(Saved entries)
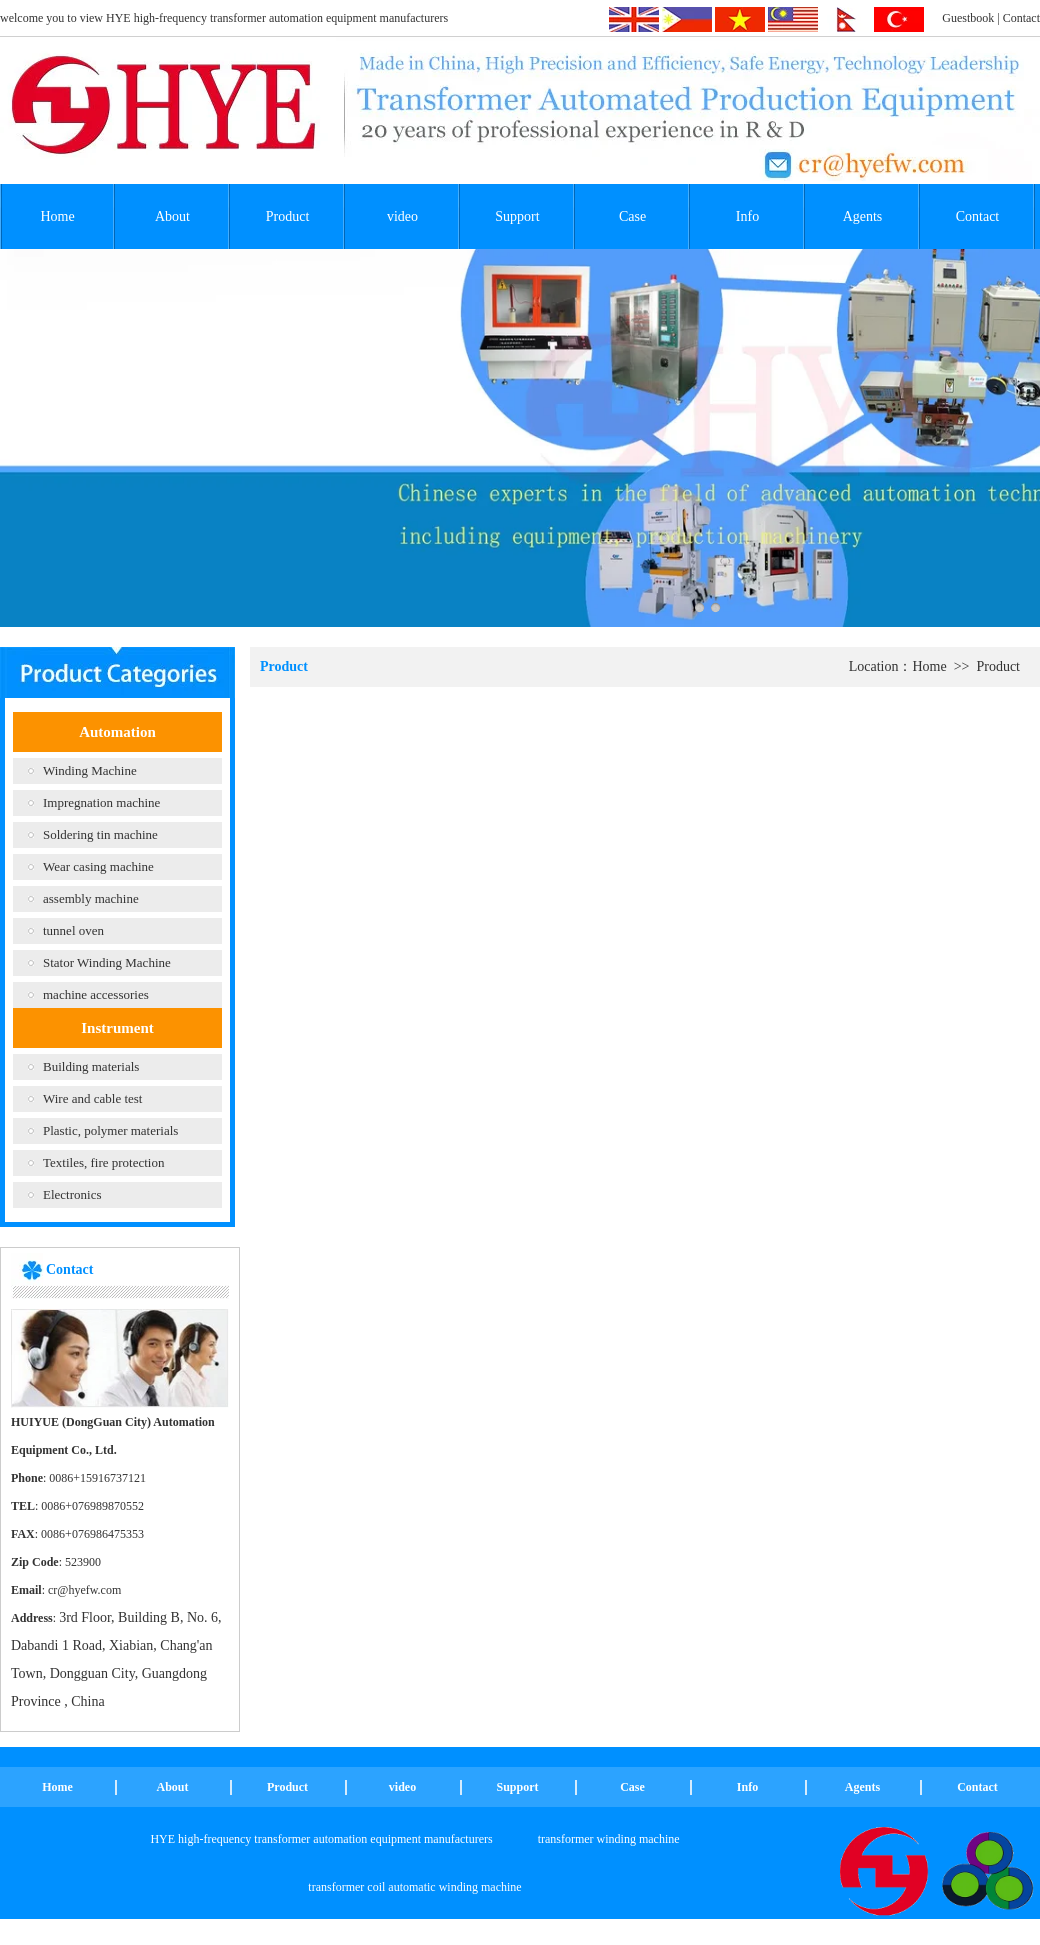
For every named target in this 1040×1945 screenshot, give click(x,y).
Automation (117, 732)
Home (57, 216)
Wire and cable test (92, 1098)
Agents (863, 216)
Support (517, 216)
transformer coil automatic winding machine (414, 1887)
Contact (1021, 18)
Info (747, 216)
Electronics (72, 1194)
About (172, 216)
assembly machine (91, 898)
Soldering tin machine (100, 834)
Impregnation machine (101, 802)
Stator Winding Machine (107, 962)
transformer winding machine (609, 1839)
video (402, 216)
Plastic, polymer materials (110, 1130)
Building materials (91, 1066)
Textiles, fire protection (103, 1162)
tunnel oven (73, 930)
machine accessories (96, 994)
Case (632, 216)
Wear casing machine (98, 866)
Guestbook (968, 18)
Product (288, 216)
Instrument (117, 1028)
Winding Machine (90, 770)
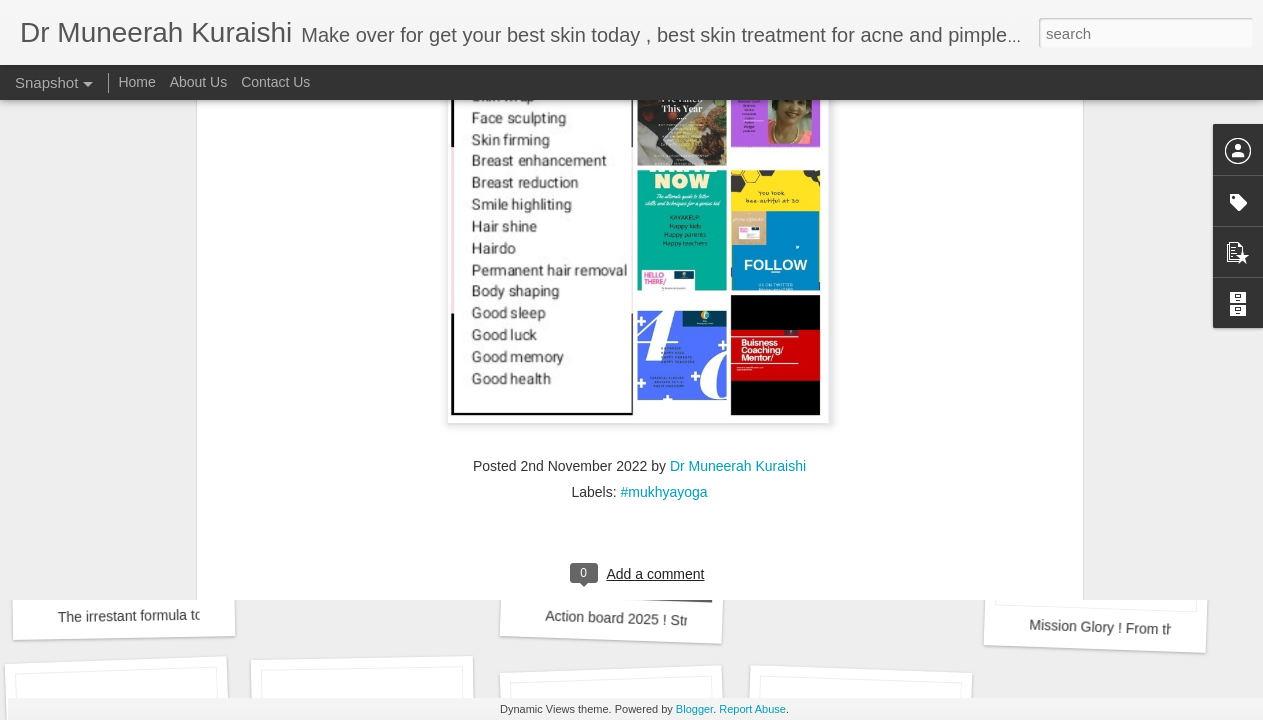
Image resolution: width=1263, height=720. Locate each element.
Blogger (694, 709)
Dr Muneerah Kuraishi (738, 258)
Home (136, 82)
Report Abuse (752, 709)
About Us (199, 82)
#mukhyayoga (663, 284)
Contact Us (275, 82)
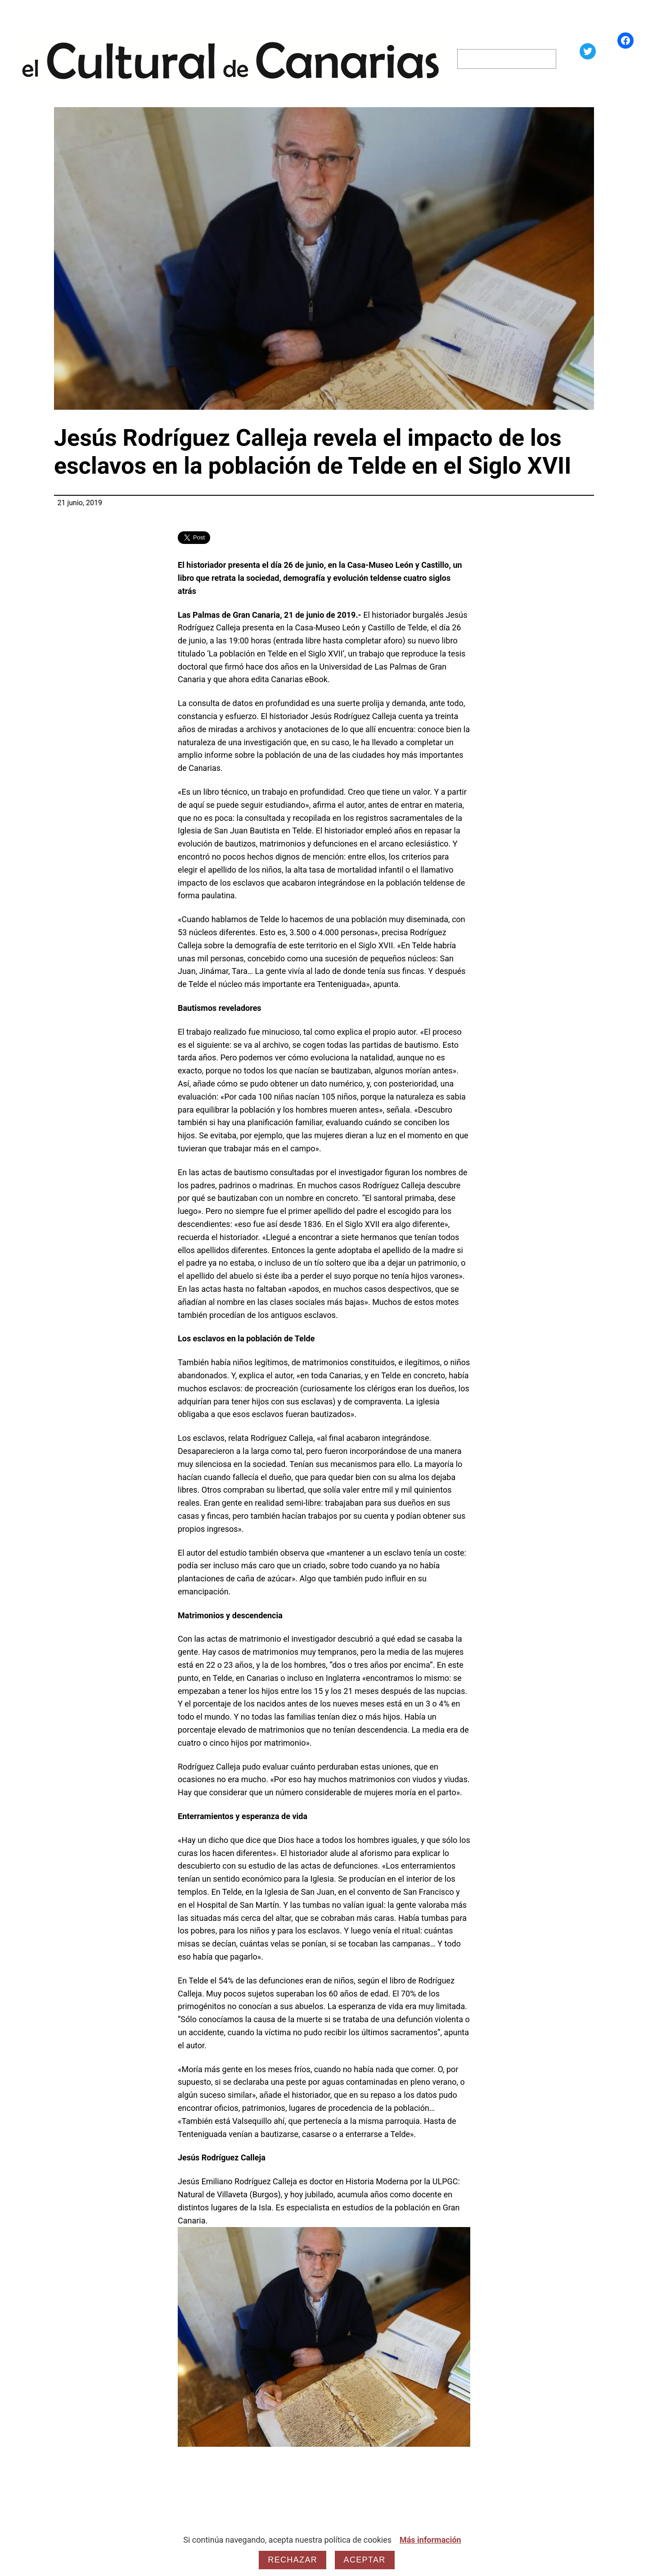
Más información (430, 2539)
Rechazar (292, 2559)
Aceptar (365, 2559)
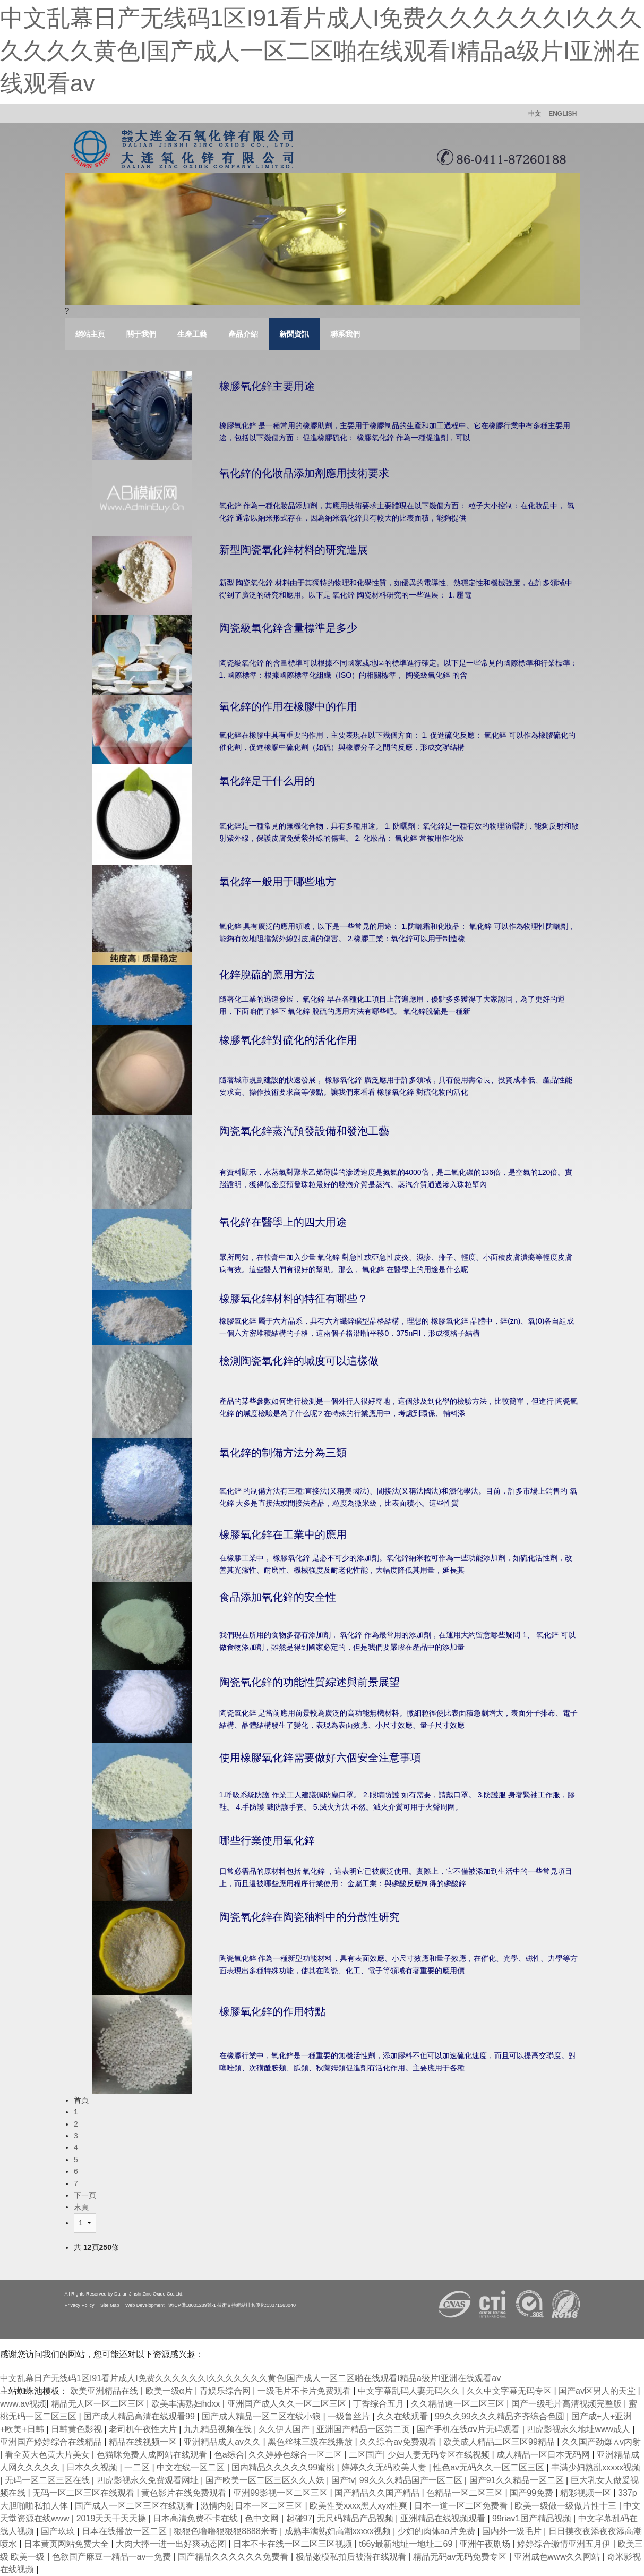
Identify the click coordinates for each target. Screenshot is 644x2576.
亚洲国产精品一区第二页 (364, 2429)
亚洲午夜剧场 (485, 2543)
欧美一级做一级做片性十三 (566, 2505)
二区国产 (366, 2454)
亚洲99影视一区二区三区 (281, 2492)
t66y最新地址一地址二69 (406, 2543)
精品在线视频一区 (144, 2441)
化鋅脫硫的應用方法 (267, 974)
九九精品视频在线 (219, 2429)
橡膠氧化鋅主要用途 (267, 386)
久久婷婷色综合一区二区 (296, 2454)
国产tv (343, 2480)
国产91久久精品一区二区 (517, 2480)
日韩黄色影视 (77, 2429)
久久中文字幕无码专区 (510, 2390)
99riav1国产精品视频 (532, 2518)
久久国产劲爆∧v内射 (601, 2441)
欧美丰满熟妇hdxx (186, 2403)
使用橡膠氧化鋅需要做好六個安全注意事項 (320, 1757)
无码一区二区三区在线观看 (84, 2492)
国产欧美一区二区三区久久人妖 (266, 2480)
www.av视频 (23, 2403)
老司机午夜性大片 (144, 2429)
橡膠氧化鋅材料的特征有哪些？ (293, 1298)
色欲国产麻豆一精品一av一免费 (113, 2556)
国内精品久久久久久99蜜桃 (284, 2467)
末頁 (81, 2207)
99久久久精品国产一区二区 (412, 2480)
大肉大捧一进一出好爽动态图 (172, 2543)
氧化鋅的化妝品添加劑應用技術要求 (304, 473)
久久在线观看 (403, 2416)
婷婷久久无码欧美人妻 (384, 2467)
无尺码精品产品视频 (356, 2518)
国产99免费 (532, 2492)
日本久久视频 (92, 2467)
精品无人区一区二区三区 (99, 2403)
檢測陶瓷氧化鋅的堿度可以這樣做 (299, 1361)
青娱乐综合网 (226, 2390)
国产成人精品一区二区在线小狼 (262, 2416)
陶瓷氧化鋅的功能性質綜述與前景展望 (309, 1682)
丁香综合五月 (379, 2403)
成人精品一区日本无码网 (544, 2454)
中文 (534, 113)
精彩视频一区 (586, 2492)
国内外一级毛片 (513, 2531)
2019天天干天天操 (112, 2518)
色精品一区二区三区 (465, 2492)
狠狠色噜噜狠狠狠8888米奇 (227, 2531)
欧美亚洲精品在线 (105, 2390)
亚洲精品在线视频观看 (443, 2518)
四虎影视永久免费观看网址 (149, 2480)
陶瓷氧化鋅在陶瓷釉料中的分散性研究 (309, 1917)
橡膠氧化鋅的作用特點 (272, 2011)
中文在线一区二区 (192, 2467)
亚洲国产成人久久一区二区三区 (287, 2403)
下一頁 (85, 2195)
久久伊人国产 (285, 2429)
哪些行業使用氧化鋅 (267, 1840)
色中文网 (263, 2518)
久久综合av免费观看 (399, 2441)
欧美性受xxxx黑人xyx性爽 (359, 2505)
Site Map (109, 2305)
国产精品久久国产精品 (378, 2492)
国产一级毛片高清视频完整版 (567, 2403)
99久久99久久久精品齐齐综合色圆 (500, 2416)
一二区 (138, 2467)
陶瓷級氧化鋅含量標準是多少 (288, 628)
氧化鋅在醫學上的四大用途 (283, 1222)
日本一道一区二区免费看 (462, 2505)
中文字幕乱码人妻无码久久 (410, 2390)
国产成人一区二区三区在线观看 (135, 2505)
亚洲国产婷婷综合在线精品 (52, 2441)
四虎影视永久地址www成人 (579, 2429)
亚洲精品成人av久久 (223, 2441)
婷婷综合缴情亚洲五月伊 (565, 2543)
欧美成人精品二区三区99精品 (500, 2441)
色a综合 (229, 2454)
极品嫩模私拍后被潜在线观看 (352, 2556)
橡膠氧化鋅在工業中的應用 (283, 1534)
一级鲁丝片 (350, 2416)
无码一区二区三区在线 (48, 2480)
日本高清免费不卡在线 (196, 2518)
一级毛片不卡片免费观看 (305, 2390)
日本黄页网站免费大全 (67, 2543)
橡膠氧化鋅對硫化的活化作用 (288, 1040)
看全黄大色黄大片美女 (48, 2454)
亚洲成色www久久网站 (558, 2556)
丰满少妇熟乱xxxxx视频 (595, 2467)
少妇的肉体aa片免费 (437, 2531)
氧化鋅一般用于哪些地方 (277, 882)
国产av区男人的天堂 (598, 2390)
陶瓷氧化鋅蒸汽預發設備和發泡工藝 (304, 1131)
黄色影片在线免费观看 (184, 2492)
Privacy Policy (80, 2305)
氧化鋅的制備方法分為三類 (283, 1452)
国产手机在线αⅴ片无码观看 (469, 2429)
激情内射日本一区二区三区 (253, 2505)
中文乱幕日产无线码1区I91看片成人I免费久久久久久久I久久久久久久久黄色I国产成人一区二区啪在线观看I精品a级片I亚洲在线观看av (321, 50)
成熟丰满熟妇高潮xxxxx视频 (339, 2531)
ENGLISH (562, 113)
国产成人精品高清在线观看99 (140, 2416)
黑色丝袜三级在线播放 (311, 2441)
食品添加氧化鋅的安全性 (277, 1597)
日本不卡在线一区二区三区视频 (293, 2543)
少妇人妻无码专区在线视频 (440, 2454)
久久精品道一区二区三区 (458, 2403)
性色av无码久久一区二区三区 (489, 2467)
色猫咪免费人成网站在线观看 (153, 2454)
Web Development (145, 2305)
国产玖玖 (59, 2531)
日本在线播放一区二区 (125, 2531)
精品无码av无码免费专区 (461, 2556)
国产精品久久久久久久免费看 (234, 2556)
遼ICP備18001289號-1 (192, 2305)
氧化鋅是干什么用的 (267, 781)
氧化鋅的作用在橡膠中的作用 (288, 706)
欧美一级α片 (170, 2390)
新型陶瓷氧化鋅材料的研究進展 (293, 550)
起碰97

*GIVEN EXERCISE*. Reproduce the rows from their start through the line containing "tunnel oven (73, 930)", inclusive. Leave the pictures out.

*EXERCISE RESULT*.
For every named target in this 1040×1945 screenshot, give click(x,y).
Automation (117, 732)
Home (57, 216)
Wire and cable test (92, 1098)
Agents (863, 216)
Support (517, 216)
transformer coil automatic winding machine (414, 1887)
Contact (1021, 18)
Info (747, 216)
Electronics (72, 1194)
About (172, 216)
assembly machine (91, 898)
Soldering tin machine (100, 834)
Impregnation machine (101, 802)
Stator Winding Machine (107, 962)
transformer winding machine (609, 1839)
video (402, 216)
Plastic, polymer materials (110, 1130)
Building materials (91, 1066)
Textiles, fire protection (103, 1162)
tunnel oven (73, 930)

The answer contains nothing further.